**What is expected**: Write the records out again, exactly.

**Data extract**:
"""
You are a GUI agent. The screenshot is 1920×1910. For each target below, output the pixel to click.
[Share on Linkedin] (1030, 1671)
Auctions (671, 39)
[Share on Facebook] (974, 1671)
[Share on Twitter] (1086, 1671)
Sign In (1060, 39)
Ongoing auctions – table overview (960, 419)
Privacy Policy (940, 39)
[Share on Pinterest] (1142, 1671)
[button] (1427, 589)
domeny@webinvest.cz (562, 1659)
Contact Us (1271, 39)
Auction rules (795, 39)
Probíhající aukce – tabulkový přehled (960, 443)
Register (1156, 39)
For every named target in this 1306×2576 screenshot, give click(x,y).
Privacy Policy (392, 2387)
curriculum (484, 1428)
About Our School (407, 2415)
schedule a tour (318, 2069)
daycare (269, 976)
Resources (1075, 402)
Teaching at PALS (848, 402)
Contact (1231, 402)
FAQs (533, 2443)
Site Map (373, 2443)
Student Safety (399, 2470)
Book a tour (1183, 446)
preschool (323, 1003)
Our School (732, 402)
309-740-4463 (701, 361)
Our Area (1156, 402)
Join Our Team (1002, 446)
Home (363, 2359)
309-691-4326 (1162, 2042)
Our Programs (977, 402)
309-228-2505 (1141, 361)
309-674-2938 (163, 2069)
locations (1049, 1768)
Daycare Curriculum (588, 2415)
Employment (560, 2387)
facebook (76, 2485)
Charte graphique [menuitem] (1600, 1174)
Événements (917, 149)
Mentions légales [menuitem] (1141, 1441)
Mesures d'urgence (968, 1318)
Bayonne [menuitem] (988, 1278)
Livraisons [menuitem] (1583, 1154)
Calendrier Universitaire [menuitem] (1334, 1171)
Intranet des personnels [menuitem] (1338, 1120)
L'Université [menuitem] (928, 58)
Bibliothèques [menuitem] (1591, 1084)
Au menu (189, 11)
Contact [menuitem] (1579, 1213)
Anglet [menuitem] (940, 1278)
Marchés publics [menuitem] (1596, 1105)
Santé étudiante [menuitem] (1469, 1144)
"""
**Task answer**:
You are a GUI agent. The screenshot is 1920×1910. For each target below, output the pixel to click.
[Share on Linkedin] (1030, 1671)
Auctions (671, 39)
[Share on Facebook] (974, 1671)
[Share on Twitter] (1086, 1671)
Sign In (1060, 39)
Ongoing auctions – table overview (960, 419)
Privacy Policy (940, 39)
[Share on Pinterest] (1142, 1671)
[button] (1427, 589)
domeny@webinvest.cz (562, 1659)
Contact Us (1271, 39)
Auction rules (795, 39)
Probíhající aukce – tabulkový přehled (960, 443)
Register (1156, 39)
For every named target in this 1306×2576 screenshot, give click(x,y).
Privacy Policy (392, 2387)
curriculum (484, 1428)
About Our School (407, 2415)
schedule a tour (318, 2069)
daycare (269, 976)
Resources (1075, 402)
Teaching at PALS (848, 402)
Contact (1231, 402)
FAQs (533, 2443)
Site Map (373, 2443)
Student Safety (399, 2470)
Book a tour (1183, 446)
preschool (323, 1003)
Our School (732, 402)
309-740-4463 (701, 361)
Our Area (1156, 402)
Join Our Team (1002, 446)
Home (363, 2359)
309-691-4326 (1162, 2042)
Our Programs (977, 402)
309-228-2505 (1141, 361)
309-674-2938 (163, 2069)
locations (1049, 1768)
Daycare Curriculum (588, 2415)
Employment (560, 2387)
facebook (76, 2485)
Charte graphique [menuitem] (1600, 1174)
Événements (917, 149)
Mentions légales [menuitem] (1141, 1441)
Mesures d'urgence (968, 1318)
Bayonne [menuitem] (988, 1278)
Livraisons [menuitem] (1583, 1154)
Calendrier Universitaire [menuitem] (1334, 1171)
Intranet des personnels [menuitem] (1338, 1120)
L'Université [menuitem] (928, 58)
Bibliothèques [menuitem] (1591, 1084)
Au menu (189, 11)
Contact [menuitem] (1579, 1213)
Anglet [menuitem] (940, 1278)
Marchés publics [menuitem] (1596, 1105)
Santé étudiante [menuitem] (1469, 1144)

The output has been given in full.